Lorsque Lewarde a fermé, Daniel n'est plus allé au fond de la mine, mais depuis vingt-cinq ans il s'y rend toujours. Le mineur est devenu médiateur, prolongeant ainsi sa vie d'avant, la racontant, faisant visiter le site. Lewarde organisant des expositions, recevant des artistes, Daniel n'a rien raté. Ainsi l'art est entré dans sa vie. Avec sa femme et son camping-car, il s'est rendu au Louvre-Lens d'où Luc Piralla, nouveau directeur exalté de Lewarde, vient. Daniel s'est rendu chez des visiteurs en Bretagne, chez un forestier dans les Landes, découvrant des univers qu'il n'aurait jamais connus lorsqu'il était mineur. Il est encore chaviré par sa visite au Louvre de Paris et ébloui par Versailles. Des profondeurs sombres de la mine au lustre clinquant de Versailles, Daniel
ne s'en remet toujours pas. 
Nous revêtons un casque afin de descendre au fond de la mine. Ultime question, comme si c'était la dernière. Quelle est l'œuvre qui raconte le mieux le travail à la mine?

Sans hésitation, je réponds Qu'elle était verte ma vallée de John Ford. Vous imaginiez que j'allais répondre Germinal de Zola, mais il raconte la révolte des mineurs, pas la vie d'un mineur. Il faut reconnaître que Zola a eu le mérite de se renseigner en descendant à la mine à Anzin en 1884. On descend ?

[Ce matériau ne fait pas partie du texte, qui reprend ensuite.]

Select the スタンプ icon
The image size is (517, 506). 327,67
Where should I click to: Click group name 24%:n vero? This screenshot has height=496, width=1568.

Devant la grande porte de l'ascenseur, l'appréhension s'installe. Une voix annonce une descente d'une minute pour se retrouver 500 mètres sous terre. L'excitation est chassée par la peur. On pense au coup de grisou, à l'effondrement d'une galerie, à la panne d'électricité. Fébrile, on envisage de renoncer. Encore sur terre, on devient claustrophobe. On entre. L'ascenseur entame sa descente. Il vibre, fait du bruit. On s'enfonce. Le cœur s'emballe. La descente n'en finit pas. La porte s'ouvre enfin. Les yeux ne croient pas ce qu'ils voient. D'immenses galeries et d'autres si petites. Un labyrinthe. Et, 500 mètres sous terre, mon téléphone sonne...

Centre historique minier de Lewarde (Nord). Tél.: 03 27 95 82 82.
[email protected]
Exposition « Mineurs d'Ukraine », photographies de Youry Bilak, jusqu'au 22 septembre.

Lewarde en 5 dates

1720
Début de l'extraction du charbon dans les Hauts-de-France

1971
Fermeture définitive du site de Lewarde

1984
Ouverture du Centre historique minier de Lewarde

2004
Fin de l'exploitation du charbon en France

2024
Le centre a 40 ans. 5 millions de visiteurs depuis son ouverture.